Located just north of Dublin city, Dublin City University (DCU) is a young, dynamic, and ambitious university with a distinctive mission to transform lives and societies through education, research, and innovation. Ranked one of the ‘Top 50 Under 50’ universities worldwide, DCU delivers more than 200 programmes to over 12,000 students across four faculties: Humanities and Social Sciences, Science and Health, Engineering and Computing and DCU Business School. The School of Law and Government in DCU is renowned for its undergraduate and graduate International Relations programme, with a strong academic team specialising in a variety of subjects ranging from law, development, and conflict resolution to gender relations, electoral politics, and violent political extremism and terrorism. The School is a contributor to DCU’s Institute for International Conflict Resolution and Reconstruction (IICRR), which works with key civil society partners and government to make its research more accessible to scholars and practitioners alike.

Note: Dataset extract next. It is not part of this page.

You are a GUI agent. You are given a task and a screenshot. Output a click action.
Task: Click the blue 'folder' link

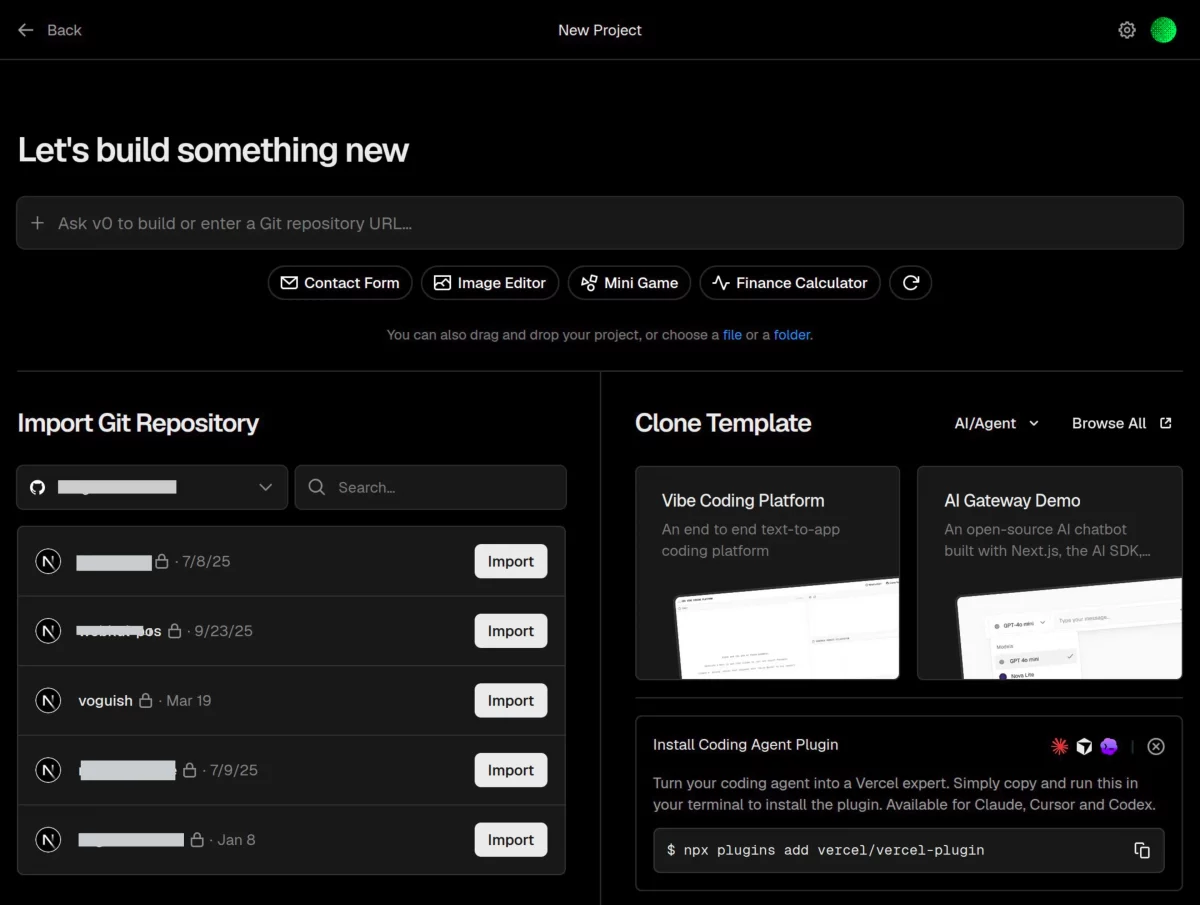[792, 335]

Institute for International Conflict Resolution and Reconstruction

The Institute for International Conflict Resolution and Reconstruction at Dublin City University, Ireland, brings together authoritative analysis of the Northern Ireland peace process with expertise on the international politics of regions in conflict and in post-conflict rebuilding from Kosovo to Kashmir and also on thematic issues such as terrorism on the internet, mediation, gender equality, and development-security linkages. We offer cutting edge taught programmes and work with key civil society partners and governments so that our evidence-based knowledge is both relevant and accessible to those involved in practice.

School of Law and Government

The School of Law and Government offers challenging and supportive taught programmes, which assist students in pursuing their personal goals. We are engaged in cutting edge research, published in the best academic journals. We are committed to a strong working relationship with government agencies, professional bodies, industry and civil society organisations interested in research and policy development.

King’s College London

King’s College London (KCL) is among the world’s 20 leading universities and is one of the oldest in England (estbd.1829). Located at the heart of London, it is a multi-faculty, research-led university with nearly 26,000 students and over 7,000 staff. Over 10,000 students are postgraduates from more than 140 countries. KCL is dedicated to the advancement of knowledge, learning and understanding in the service of society, both in the UK and internationally. The International Centre for the Study of Radicalisation (ICSR) at KCL’s Department of War Studies produces high quality rigorous research on radicalisation and political violence with the aim to educate the public and help policymakers and practitioners find more intelligent solutions in dealing with these issues. In addition to research, ICSR facilitates dialogue, and nurtures leadership through fellowships.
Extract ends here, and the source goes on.